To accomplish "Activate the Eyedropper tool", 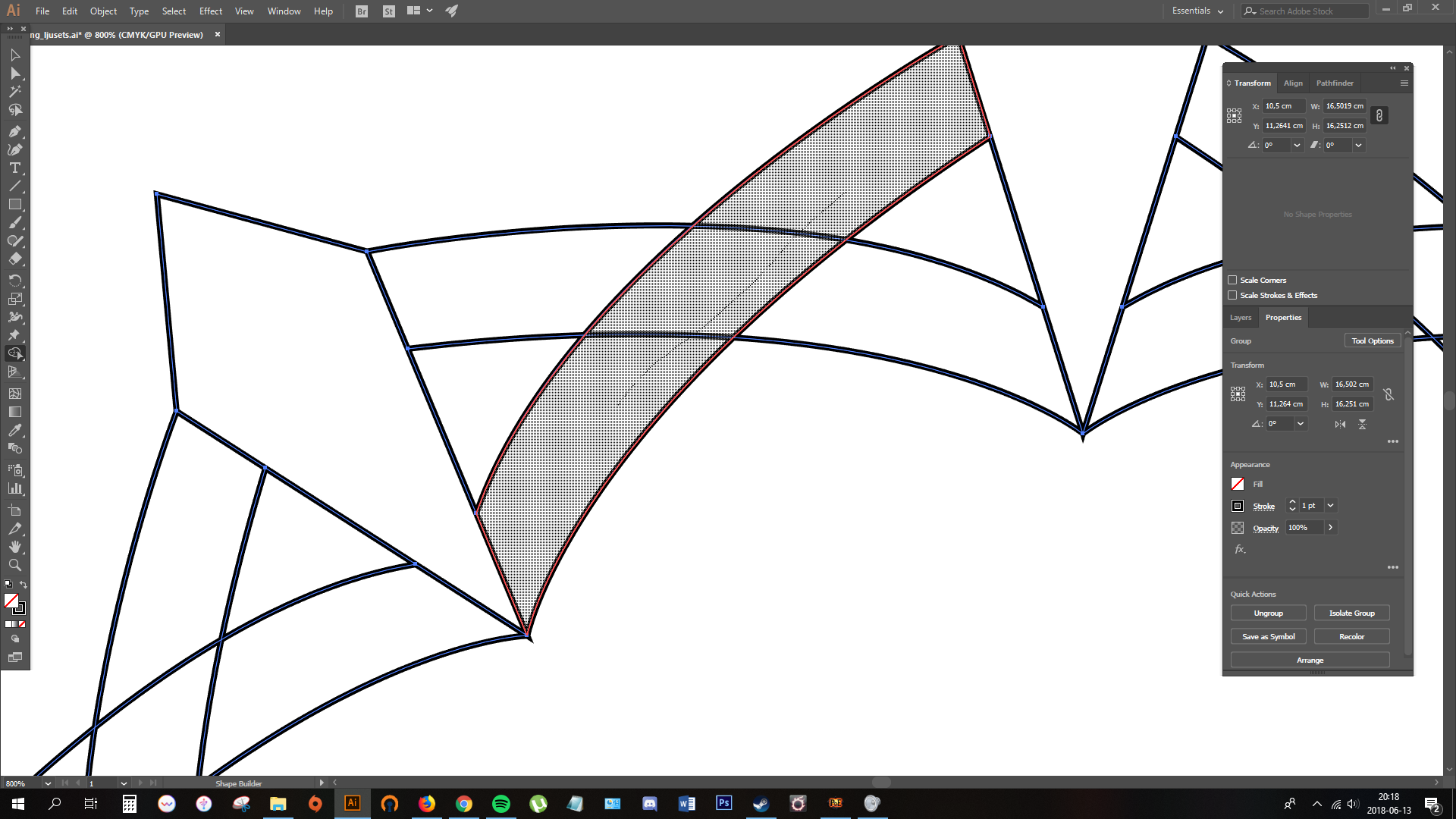I will coord(14,430).
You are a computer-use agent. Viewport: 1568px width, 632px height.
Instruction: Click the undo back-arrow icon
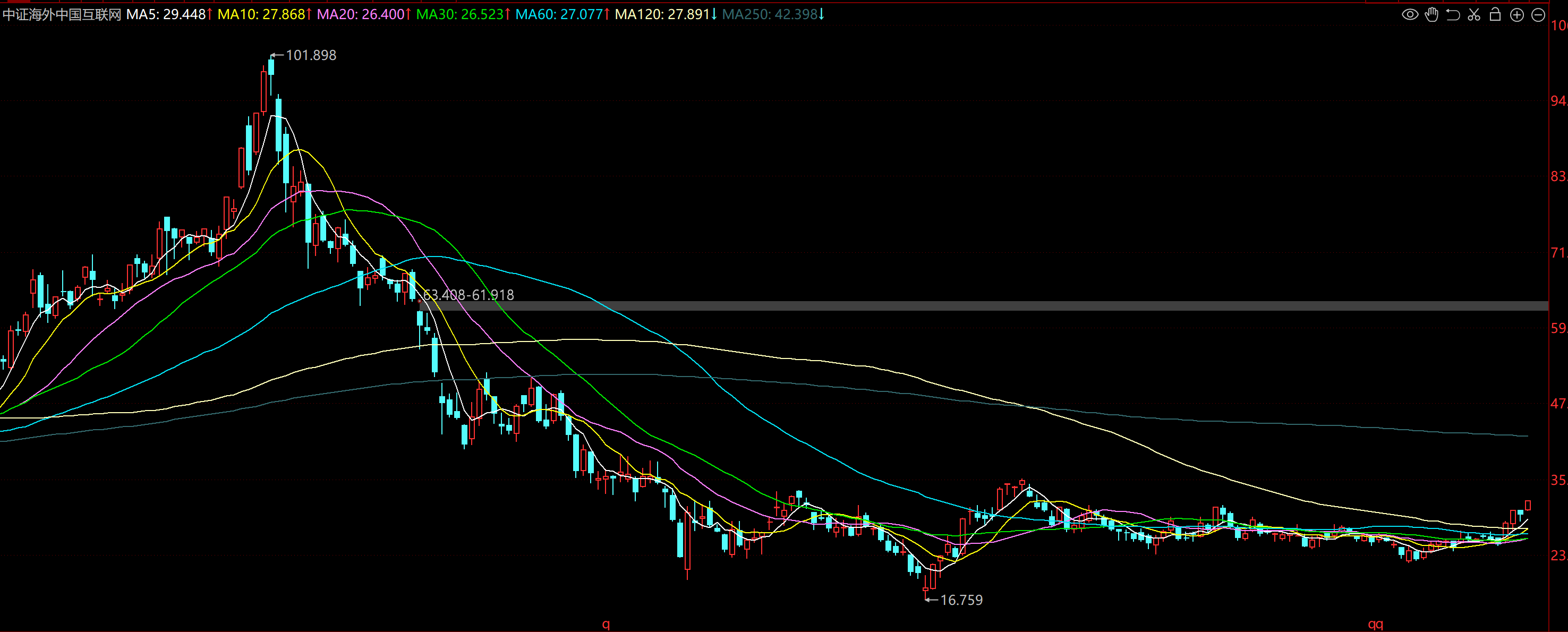(x=1453, y=15)
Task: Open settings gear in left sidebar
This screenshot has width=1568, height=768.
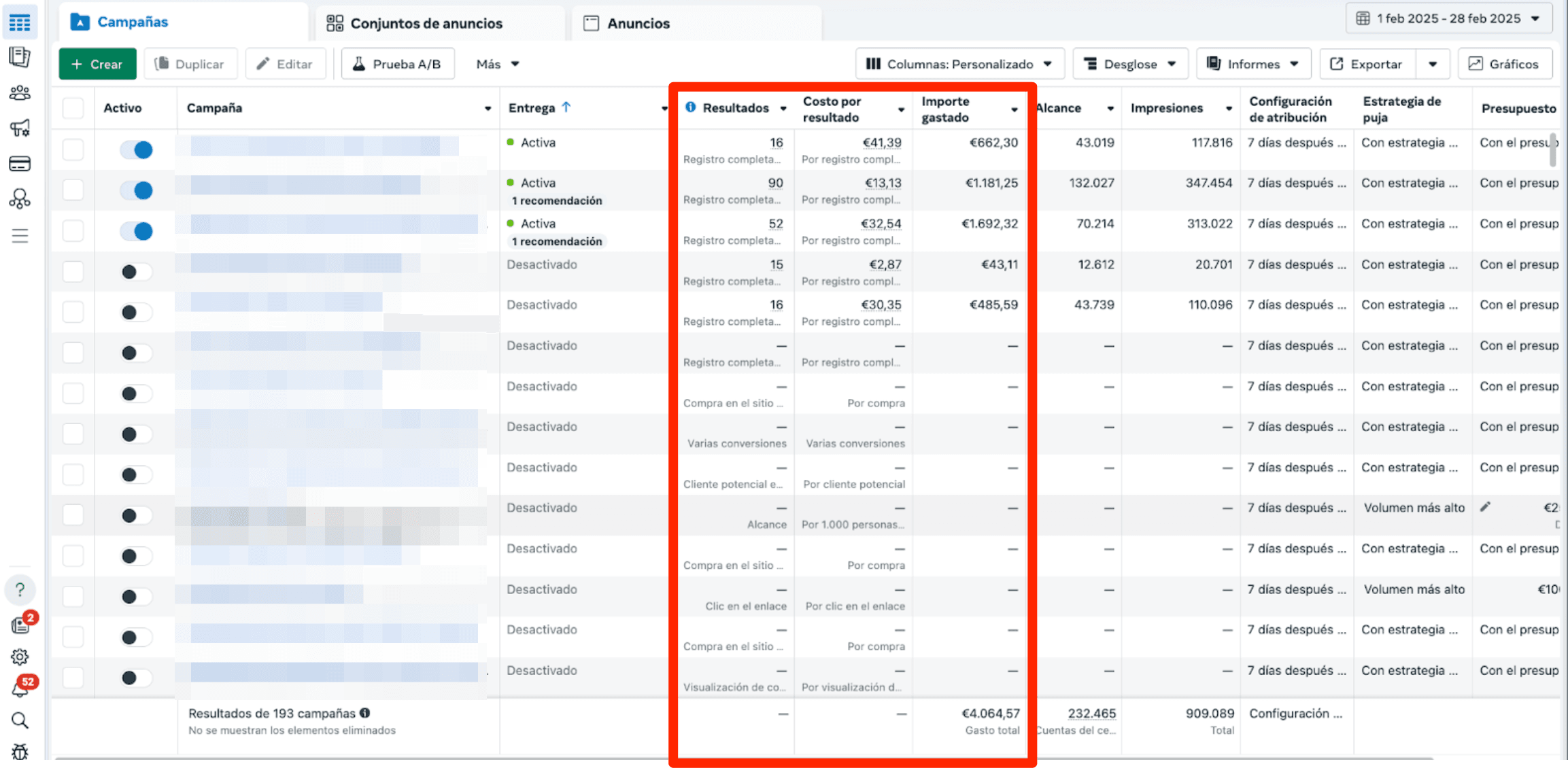Action: [20, 657]
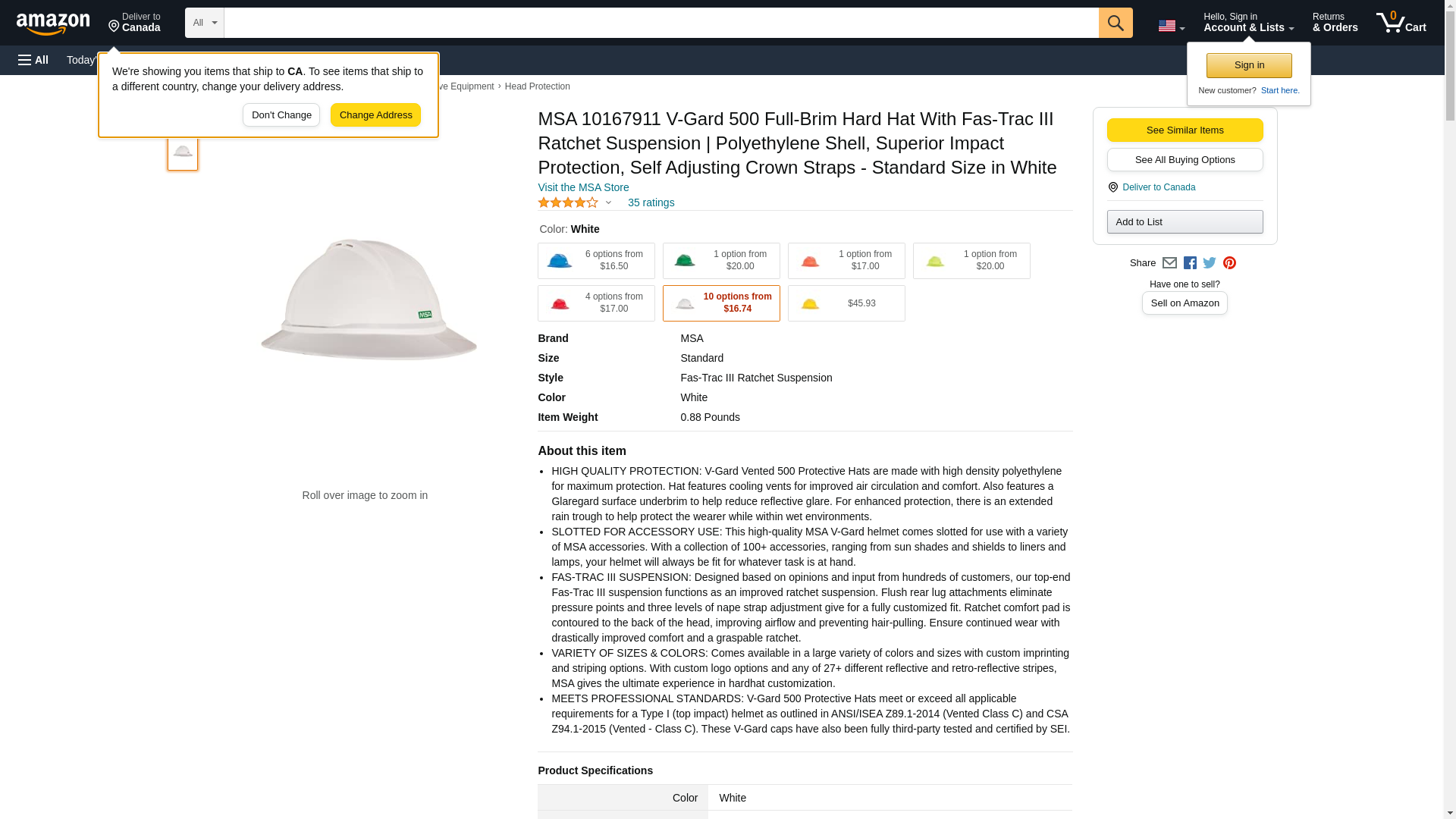Pick the yellow hat at $45.93
The width and height of the screenshot is (1456, 819).
(x=846, y=303)
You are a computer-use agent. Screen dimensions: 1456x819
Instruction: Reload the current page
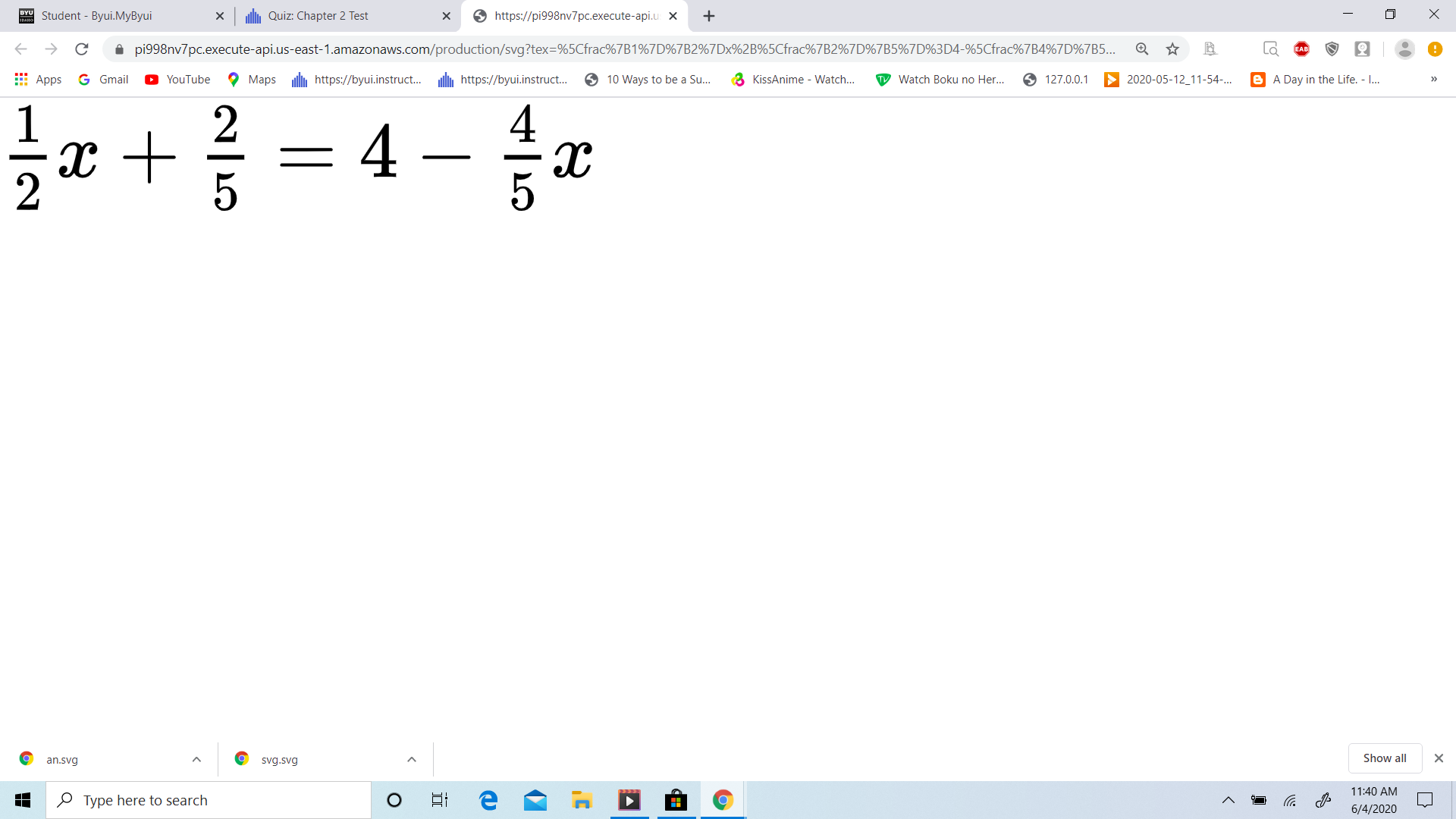click(82, 49)
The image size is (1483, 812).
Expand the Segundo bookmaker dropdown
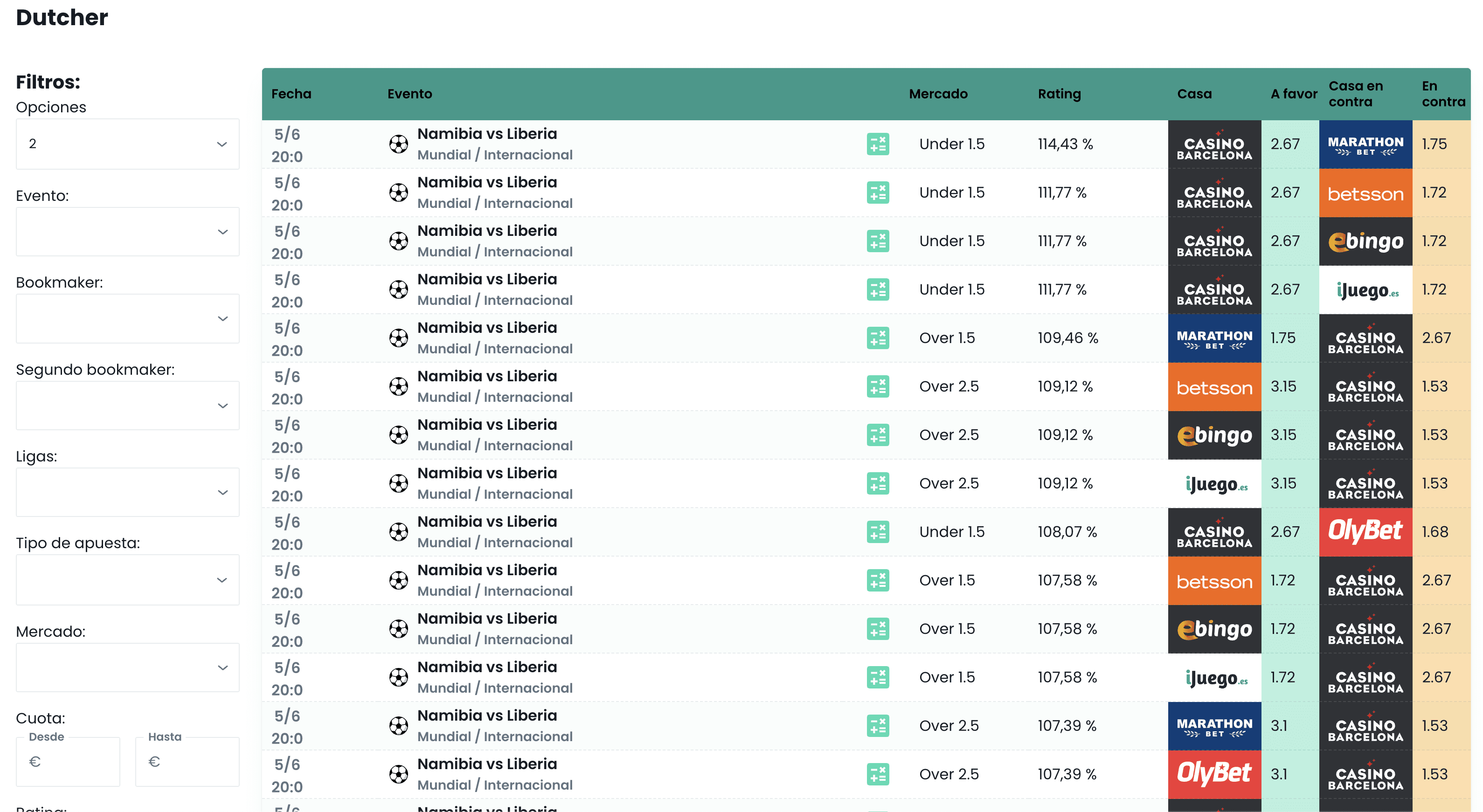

--- Problem details ---
Leaving the pictures out, copy exactly the lines from the line that contains "You are a computer-use agent. Viewport: 1568px" to the last line of the data, both ends included.

--- Problem solution ---
You are a computer-use agent. Viewport: 1568px width, 632px height.
Instruction: Click the undo back-arrow icon
(x=1453, y=15)
Task: Open settings gear in left sidebar
This screenshot has width=1568, height=768.
Action: [20, 657]
Pick the yellow hat at $45.93
The width and height of the screenshot is (1456, 819).
(x=846, y=303)
You are a computer-use agent. Screen dimensions: 1456x819
Instruction: Reload the current page
click(82, 49)
The image size is (1483, 812).
Expand the Segundo bookmaker dropdown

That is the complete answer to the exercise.